The Penguins made two moves prior the expiration of the NHL's annual trade deadline at 3 p.m. Both moves will help bolster the depth at the forward position.
Early in the day, the Penguins acquired Patrick Marleau from San Jose in exchange for a conditional third-round pick. They finished the day by re-acquiring forward Conor Sheary along with Evan Rodrigues in exchange for Dominik Kahun.
"We're really happy with today," Penguins general manager Jim Rutherford said. "We feel good about our team. We've felt good about it all year. We feel better today. We feel we have a stronger team. Hopefully, we get healthy here in the next week or two and have a whole team to see what we've really got."
Here's a look at the day in a glance…
Don't let Marleau's age fool you. The 40-year-old winger can still skate and with good pace. He'll be a good fit with the Penguins' up-tempo style (he did it the past two seasons in Toronto). While his goal scoring may be down this year (10 goals in 58 games), he did pot 27 two years ago with the Leafs, and will get better opportunities with the Penguins' high-end talent.

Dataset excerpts
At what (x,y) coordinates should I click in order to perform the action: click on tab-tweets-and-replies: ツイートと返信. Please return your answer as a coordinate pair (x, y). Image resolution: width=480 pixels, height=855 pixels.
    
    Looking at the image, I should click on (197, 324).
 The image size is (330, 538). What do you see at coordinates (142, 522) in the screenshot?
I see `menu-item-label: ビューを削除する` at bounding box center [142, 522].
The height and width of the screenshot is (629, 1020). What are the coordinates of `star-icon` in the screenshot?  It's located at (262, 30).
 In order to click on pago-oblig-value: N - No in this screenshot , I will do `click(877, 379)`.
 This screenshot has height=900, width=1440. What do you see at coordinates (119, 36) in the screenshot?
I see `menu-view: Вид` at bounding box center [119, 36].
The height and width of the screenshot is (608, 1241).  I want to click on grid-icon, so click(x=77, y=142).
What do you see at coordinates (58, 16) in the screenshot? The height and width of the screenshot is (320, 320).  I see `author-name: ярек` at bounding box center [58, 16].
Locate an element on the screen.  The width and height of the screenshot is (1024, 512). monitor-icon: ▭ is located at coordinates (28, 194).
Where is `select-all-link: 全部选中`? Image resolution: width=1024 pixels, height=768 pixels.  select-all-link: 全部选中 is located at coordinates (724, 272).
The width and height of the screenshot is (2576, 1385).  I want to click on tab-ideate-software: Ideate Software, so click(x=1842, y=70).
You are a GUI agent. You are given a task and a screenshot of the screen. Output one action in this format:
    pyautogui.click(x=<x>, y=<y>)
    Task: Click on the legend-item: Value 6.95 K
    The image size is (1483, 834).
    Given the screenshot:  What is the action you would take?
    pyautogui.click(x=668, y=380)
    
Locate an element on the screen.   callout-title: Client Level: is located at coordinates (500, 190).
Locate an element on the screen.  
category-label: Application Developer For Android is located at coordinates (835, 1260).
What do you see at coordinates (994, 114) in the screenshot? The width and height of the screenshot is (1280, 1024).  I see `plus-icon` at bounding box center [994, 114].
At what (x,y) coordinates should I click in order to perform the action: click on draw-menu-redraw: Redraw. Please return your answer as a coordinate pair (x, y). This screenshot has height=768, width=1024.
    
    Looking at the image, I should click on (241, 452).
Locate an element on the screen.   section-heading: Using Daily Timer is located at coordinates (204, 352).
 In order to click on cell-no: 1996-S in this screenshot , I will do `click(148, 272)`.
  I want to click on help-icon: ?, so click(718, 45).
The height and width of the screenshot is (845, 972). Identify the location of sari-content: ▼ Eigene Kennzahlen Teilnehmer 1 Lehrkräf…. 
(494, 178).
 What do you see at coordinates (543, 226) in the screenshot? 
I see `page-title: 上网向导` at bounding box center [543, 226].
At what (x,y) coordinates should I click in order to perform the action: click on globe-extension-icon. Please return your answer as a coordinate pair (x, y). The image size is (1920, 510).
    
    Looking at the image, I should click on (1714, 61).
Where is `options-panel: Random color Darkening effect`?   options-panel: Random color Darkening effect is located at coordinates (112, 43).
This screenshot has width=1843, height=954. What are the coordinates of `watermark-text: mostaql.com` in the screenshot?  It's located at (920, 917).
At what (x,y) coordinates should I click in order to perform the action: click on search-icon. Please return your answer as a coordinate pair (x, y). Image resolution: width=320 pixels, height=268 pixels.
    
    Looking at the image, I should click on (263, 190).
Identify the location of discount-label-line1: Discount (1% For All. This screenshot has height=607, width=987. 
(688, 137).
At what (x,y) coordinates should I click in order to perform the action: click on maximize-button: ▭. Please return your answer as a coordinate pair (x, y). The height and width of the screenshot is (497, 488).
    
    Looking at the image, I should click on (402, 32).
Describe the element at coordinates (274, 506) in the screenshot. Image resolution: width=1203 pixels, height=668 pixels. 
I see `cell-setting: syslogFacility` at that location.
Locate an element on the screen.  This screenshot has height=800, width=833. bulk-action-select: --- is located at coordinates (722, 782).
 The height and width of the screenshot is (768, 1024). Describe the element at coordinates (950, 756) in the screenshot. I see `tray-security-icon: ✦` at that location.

§ ASSIGNMENT 1: In the article on the Penguins' trade-deadline moves, what did Pittsburgh send to San Jose to acquire Patrick Marleau?
§ ASSIGNMENT 2: Proceed with the article on the Penguins' trade-deadline moves, picking up after its last sentence.

§ REPLY 1: A conditional third-round pick.

§ REPLY 2:
Marleau is likely to be a bottom-6 player in Pittsburgh, but that doesn't mean he can't fit into a top-6 role if needed. Players like Sheary, Dominik Simon, Patric Hornqvist, Rodrigues and even Jared McCann have moved into various roles and various lines. Marleau provides another option that can be moved around if needed.
"He can still really skate, and as you get older that's important for you," Rutherford said. "He should be a good fit for us."
Marleau also brings with him 22 years of NHL experience, 1,715 games played, 561 goals, 625 assists, 1,186 points, 191 playoff games and 127 playoff points (72G-55A). Marleau's 1,715 games played ranks fifth in NHL history, and he's just 52 shy of the league record of 1,767, held by Gordie Howe.
Marleau is coming full circle in his career. He was the second-overall pick in the 1997 NHL Draft held at Pittsburgh's Civic Arena. And since then he's seen and done it all, except win a Stanley Cup. And that's his goal this time around.
"His desire to get that ultimate prize is going to be big for him because time is running out," Rutherford said.
Marleau will be a great veteran presence in the locker room. He's served as San Jose's captain for five seasons (2003-09) and alternate captain with the Sharks (2009-16) and two seasons in Toronto (2017-19).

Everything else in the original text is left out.